Copy every line of text in the items below word for word, and leave the pictures out of your answer.

>> Start SUPPLIED DATA

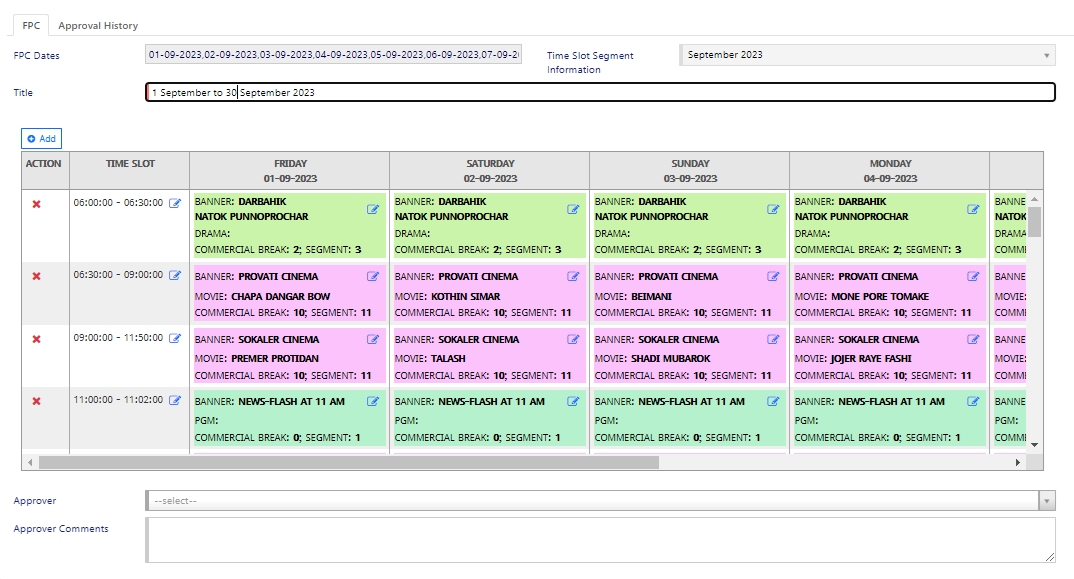This screenshot has width=1074, height=579.
Task: Edit Friday's Darbahik Natok Punnoprochar entry
Action: 373,209
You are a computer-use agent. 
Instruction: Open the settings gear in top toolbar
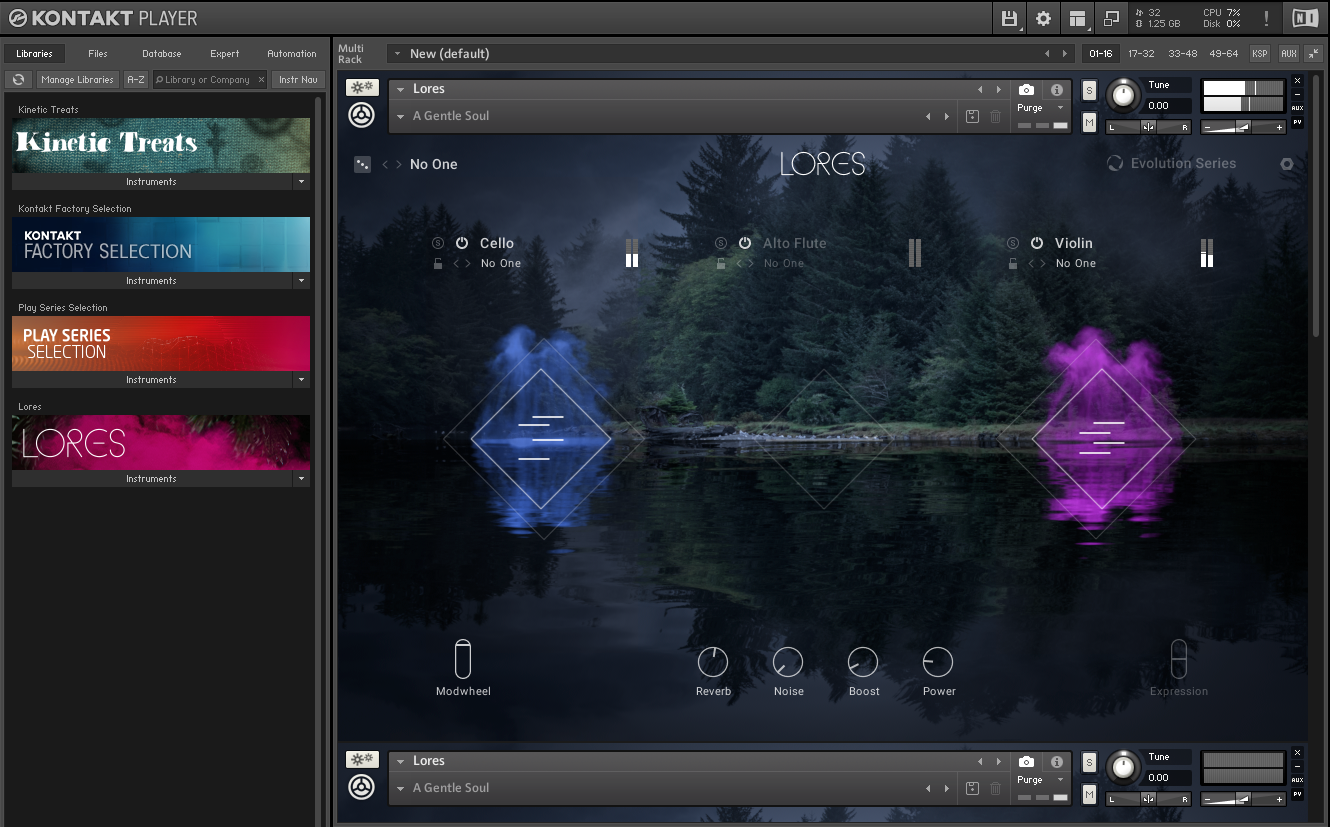[x=1043, y=18]
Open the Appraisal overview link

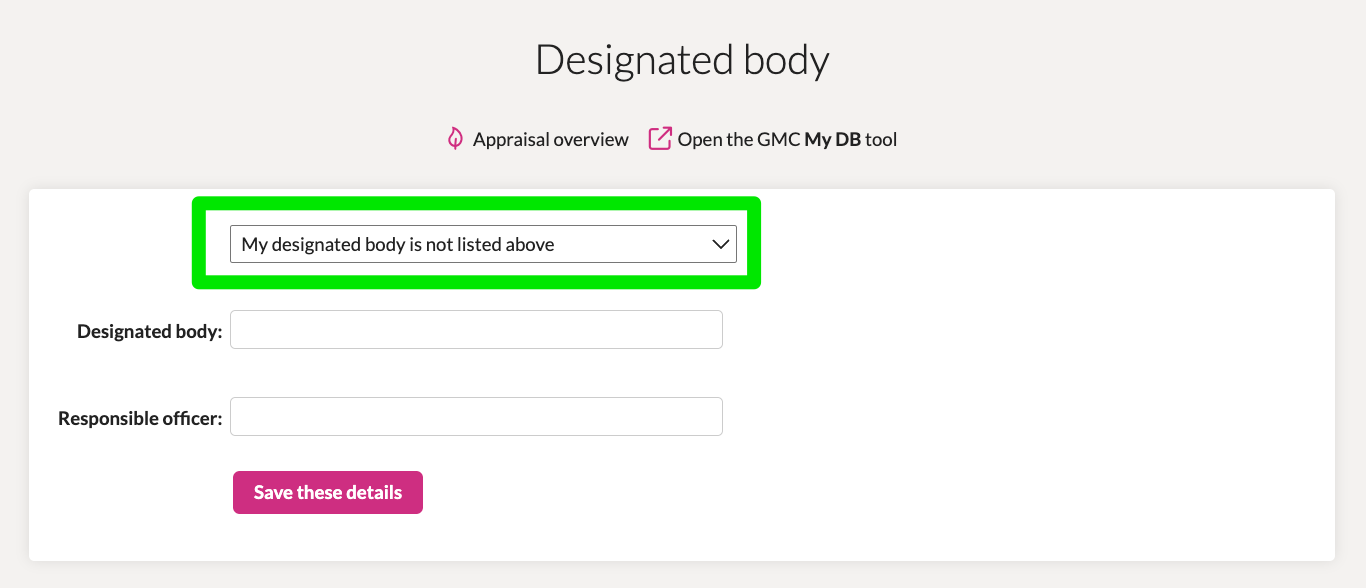[538, 139]
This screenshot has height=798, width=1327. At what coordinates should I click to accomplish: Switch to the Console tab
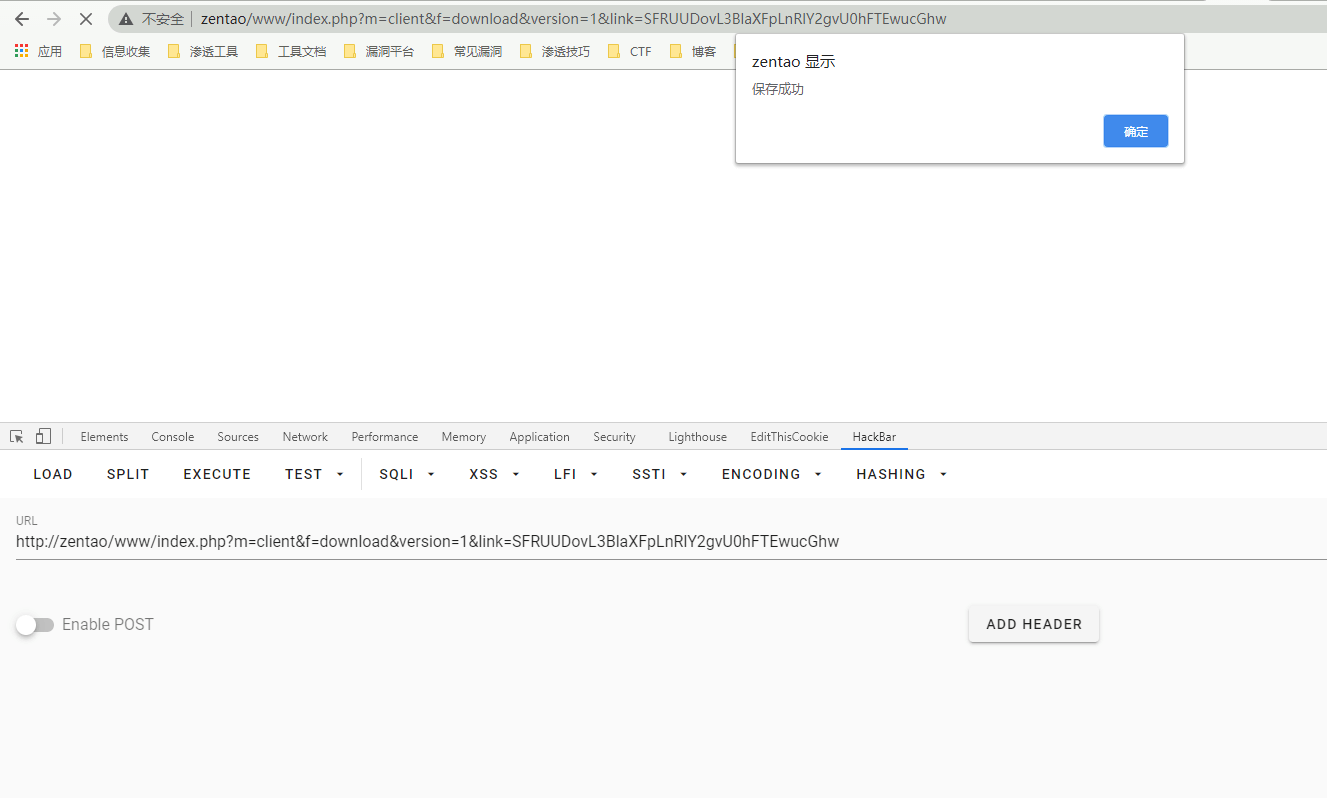coord(173,437)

>> End SUPPLIED DATA

> [RESULT]
This screenshot has width=1074, height=579.
Task: Edit Friday's Darbahik Natok Punnoprochar entry
Action: 373,209
You are a computer-use agent. 
Instruction: Open the settings gear in top toolbar
[x=1043, y=18]
Open the Appraisal overview link

[538, 139]
This screenshot has height=798, width=1327. At what coordinates should I click to accomplish: Switch to the Console tab
coord(173,437)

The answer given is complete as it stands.